So he trudged on. He did not run this time, for a little more care than he had been exercising was now necessary to avoid pitfalls in the shadows cast by rock and tree.

Daylight came, but still the weary boy kept on his way. Hungry? Yes, Tad was actually faint for want of food. He tried the experiment of chewing some leaves that he knew were harmless. At first this gave him some relief. After a little it made him sick, so he did not try the experiment again. He feared he was going to give out.

Toward eleven o'clock the boy came out upon a rise of ground overlooking a long slope. He rubbed his eyes almost unbelievingly.
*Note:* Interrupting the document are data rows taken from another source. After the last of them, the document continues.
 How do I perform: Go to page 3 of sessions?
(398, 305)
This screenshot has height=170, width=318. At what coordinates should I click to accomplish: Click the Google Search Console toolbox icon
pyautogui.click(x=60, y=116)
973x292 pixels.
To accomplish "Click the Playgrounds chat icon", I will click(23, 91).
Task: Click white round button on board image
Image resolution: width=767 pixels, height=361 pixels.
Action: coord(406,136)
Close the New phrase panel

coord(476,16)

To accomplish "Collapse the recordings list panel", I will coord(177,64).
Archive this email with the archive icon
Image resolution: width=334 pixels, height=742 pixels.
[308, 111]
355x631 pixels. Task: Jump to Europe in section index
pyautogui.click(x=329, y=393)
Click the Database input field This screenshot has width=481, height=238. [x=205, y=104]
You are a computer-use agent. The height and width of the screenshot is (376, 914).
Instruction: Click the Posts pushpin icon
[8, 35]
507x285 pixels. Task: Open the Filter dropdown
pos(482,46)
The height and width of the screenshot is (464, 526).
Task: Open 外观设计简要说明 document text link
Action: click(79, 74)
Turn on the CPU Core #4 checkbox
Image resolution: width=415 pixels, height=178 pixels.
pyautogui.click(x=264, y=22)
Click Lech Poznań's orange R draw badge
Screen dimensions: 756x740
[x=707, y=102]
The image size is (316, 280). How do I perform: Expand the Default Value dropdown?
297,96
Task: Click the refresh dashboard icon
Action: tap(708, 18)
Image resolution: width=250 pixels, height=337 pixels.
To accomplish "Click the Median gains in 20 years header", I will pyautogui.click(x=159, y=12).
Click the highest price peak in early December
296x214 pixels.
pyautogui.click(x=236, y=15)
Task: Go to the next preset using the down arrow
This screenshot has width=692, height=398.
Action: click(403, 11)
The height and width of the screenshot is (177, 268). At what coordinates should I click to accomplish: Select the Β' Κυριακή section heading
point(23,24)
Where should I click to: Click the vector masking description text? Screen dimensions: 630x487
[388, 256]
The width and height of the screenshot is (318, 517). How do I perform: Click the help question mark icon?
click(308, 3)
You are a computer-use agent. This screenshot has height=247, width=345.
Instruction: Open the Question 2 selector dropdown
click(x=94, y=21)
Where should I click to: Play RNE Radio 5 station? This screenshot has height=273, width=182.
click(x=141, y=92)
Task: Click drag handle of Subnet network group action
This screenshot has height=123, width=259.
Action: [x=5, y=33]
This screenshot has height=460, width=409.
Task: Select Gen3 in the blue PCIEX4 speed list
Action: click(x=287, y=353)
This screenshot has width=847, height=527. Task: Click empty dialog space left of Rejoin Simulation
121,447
Halfway down the slope was a shack and off beyond it stood a man with his back turned toward him.

Tad uttered a shout of joy and began leaping down the incline. The man down there, startled by the cry, wheeled suddenly and descrying the figure of Tad Butler racing toward him, ran to his cabin, appearing a moment later with a rifle in his hands.

A moment more a second man dashed out, he too carrying a gun. Both men stood facing the lad, until, when he got near enough, they discovered that it was a boy; then they laughed and lowered their weapons.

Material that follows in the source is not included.